# [TASK INPUT]
§

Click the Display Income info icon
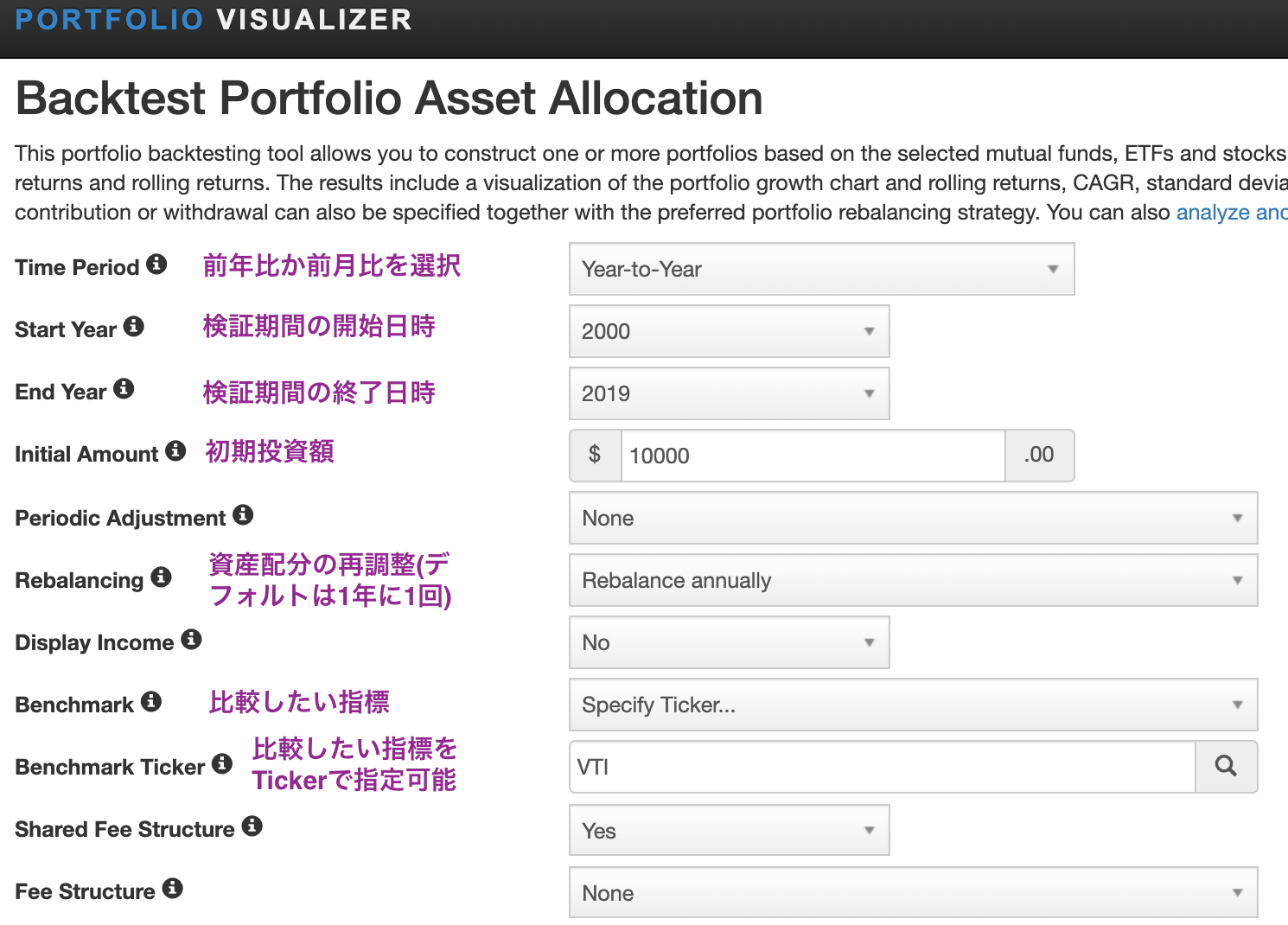Image resolution: width=1288 pixels, height=925 pixels. click(191, 640)
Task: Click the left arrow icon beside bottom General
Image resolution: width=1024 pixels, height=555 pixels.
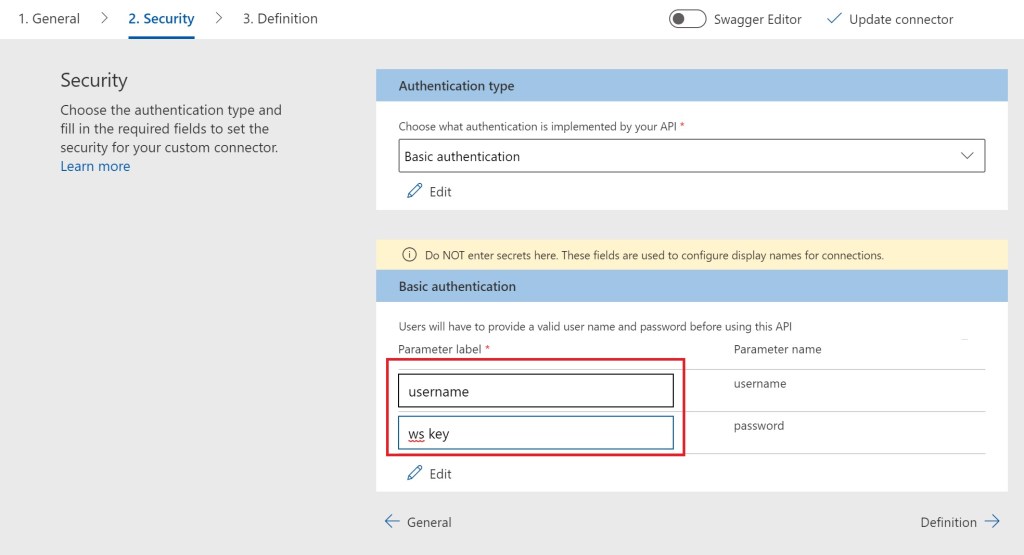Action: tap(392, 521)
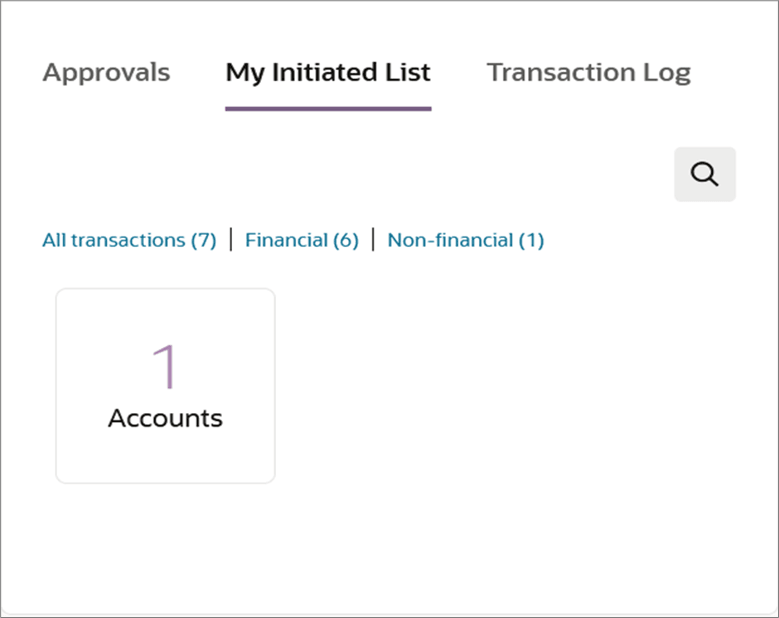Open the Accounts summary card

pyautogui.click(x=165, y=386)
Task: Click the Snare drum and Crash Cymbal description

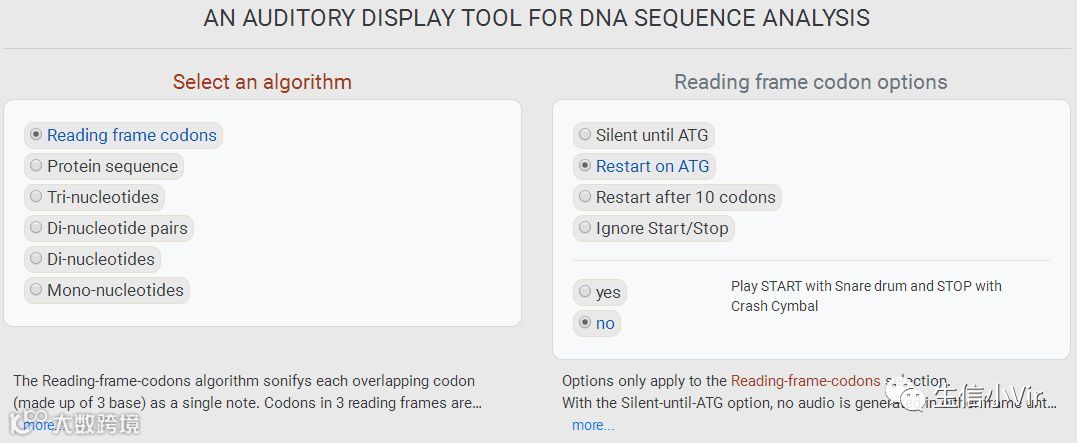Action: coord(866,296)
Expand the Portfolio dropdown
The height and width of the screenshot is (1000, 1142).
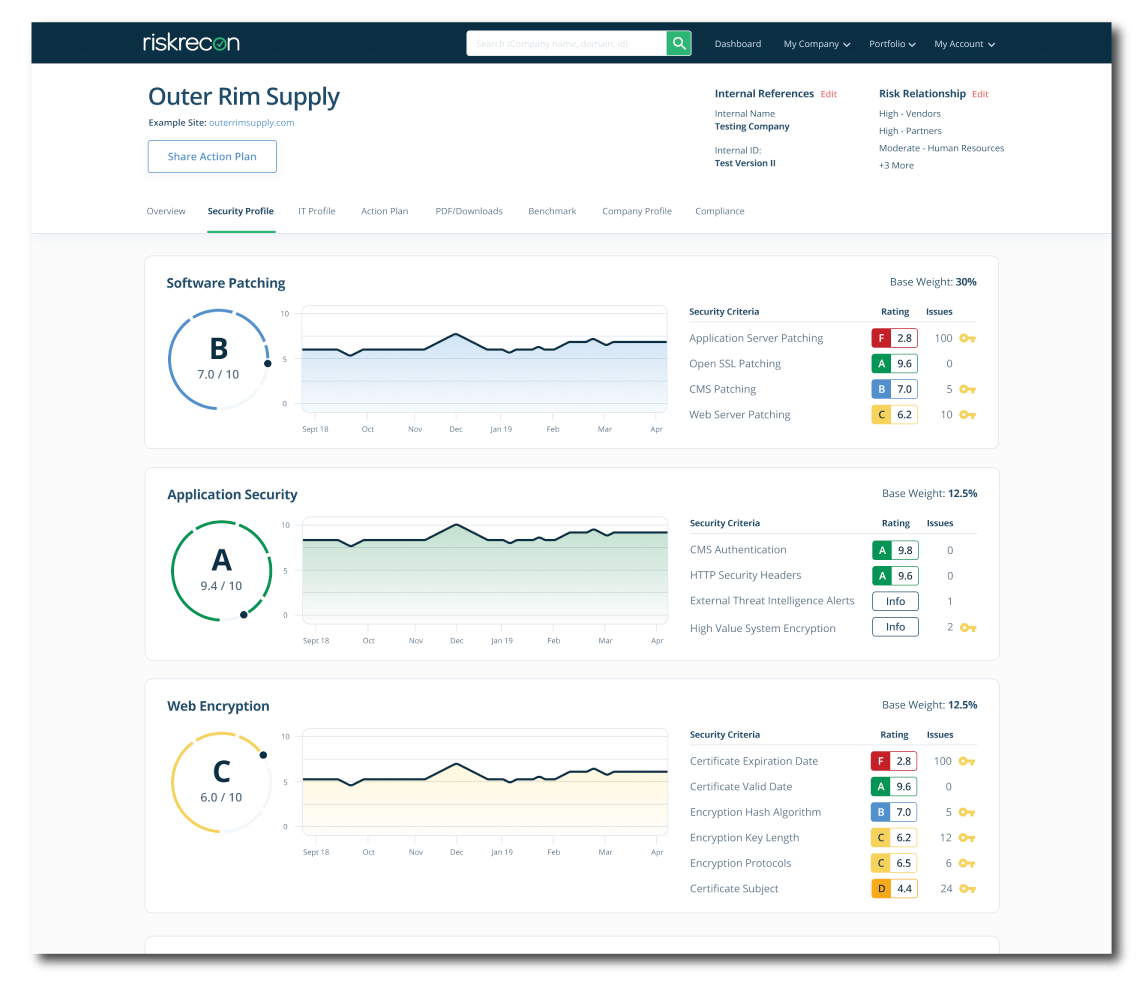coord(891,43)
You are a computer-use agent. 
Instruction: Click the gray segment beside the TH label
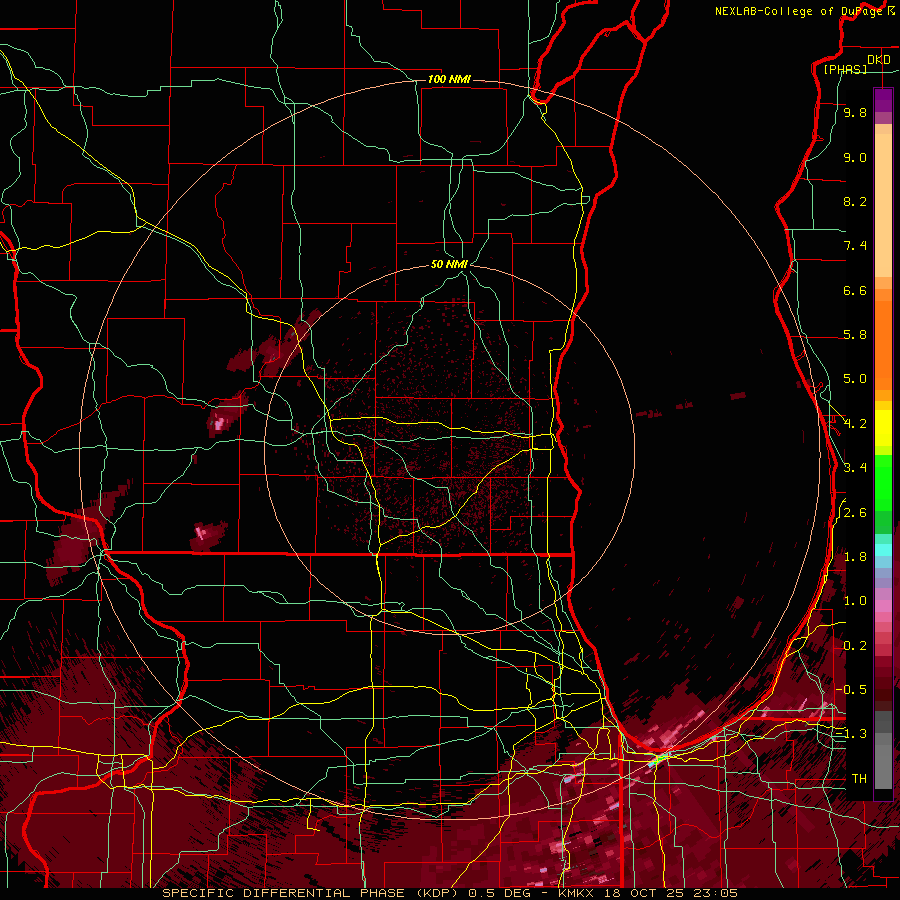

§

# [EXERCISE OBJECTIVE]
Which of the lines in the material above contain "beside"? Copy each one out.

# [EXPECTED ANSWER]
Task: Click the left arrow icon beside bottom General
Instruction: Click the gray segment beside the TH label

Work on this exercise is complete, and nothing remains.